■ Problem to work on ■
Could you print all of the data below again, exactly?

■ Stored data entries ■
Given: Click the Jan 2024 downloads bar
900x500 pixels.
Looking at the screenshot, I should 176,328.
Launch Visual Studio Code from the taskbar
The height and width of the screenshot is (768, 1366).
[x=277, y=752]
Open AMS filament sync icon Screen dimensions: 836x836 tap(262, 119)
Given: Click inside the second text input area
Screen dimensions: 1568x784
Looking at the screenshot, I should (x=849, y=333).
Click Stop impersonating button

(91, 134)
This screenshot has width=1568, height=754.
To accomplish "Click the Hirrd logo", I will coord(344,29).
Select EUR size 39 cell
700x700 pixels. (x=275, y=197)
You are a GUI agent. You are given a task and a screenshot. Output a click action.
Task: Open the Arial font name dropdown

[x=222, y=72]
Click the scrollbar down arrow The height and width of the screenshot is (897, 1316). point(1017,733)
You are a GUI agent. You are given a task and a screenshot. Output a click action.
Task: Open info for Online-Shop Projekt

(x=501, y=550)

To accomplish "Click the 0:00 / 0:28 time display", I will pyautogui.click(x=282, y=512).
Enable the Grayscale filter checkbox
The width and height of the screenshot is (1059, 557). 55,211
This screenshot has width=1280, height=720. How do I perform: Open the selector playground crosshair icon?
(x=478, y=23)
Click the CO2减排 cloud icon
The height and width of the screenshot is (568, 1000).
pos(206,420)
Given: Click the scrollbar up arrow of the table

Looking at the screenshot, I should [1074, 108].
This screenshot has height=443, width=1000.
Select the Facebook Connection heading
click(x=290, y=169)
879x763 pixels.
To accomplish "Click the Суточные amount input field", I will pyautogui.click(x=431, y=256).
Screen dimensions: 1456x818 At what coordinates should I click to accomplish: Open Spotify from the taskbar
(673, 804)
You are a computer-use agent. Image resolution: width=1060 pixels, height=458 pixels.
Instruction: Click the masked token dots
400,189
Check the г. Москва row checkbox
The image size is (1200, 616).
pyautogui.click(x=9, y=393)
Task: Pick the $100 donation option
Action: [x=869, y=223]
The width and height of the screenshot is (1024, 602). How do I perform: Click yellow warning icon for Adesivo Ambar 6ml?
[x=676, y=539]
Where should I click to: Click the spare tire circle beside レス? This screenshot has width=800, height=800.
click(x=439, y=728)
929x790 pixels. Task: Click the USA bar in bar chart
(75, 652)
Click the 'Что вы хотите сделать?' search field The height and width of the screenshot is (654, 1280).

■ Completed task ■
Given: Click the Jan 2024 downloads bar
900x500 pixels.
Looking at the screenshot, I should 176,328.
Launch Visual Studio Code from the taskbar
The height and width of the screenshot is (768, 1366).
[x=277, y=752]
Open AMS filament sync icon Screen dimensions: 836x836 tap(262, 119)
Given: Click inside the second text input area
Screen dimensions: 1568x784
Looking at the screenshot, I should (x=849, y=333).
Click Stop impersonating button

(91, 134)
This screenshot has width=1568, height=754.
To accomplish "Click the Hirrd logo", I will coord(344,29).
Select EUR size 39 cell
700x700 pixels. (x=275, y=197)
You are a GUI agent. You are given a task and a screenshot. Output a click action.
Task: Open the Arial font name dropdown

[x=222, y=72]
Click the scrollbar down arrow The height and width of the screenshot is (897, 1316). point(1017,733)
You are a GUI agent. You are given a task and a screenshot. Output a click action.
Task: Open info for Online-Shop Projekt

(x=501, y=550)

To accomplish "Click the 0:00 / 0:28 time display", I will pyautogui.click(x=282, y=512).
Enable the Grayscale filter checkbox
The width and height of the screenshot is (1059, 557). 55,211
This screenshot has width=1280, height=720. How do I perform: Open the selector playground crosshair icon?
(x=478, y=23)
Click the CO2减排 cloud icon
The height and width of the screenshot is (568, 1000).
pos(206,420)
Given: Click the scrollbar up arrow of the table

Looking at the screenshot, I should [1074, 108].
This screenshot has height=443, width=1000.
Select the Facebook Connection heading
click(x=290, y=169)
879x763 pixels.
To accomplish "Click the Суточные amount input field", I will pyautogui.click(x=431, y=256).
Screen dimensions: 1456x818 At what coordinates should I click to accomplish: Open Spotify from the taskbar
(673, 804)
You are a computer-use agent. Image resolution: width=1060 pixels, height=458 pixels.
Instruction: Click the masked token dots
400,189
Check the г. Москва row checkbox
The image size is (1200, 616).
pyautogui.click(x=9, y=393)
Task: Pick the $100 donation option
Action: [x=869, y=223]
The width and height of the screenshot is (1024, 602). How do I perform: Click yellow warning icon for Adesivo Ambar 6ml?
[x=676, y=539]
Where should I click to: Click the spare tire circle beside レス? This screenshot has width=800, height=800.
click(x=439, y=728)
929x790 pixels. Task: Click the USA bar in bar chart
(75, 652)
Click the 'Что вы хотите сделать?' search field The height and width of the screenshot is (654, 1280).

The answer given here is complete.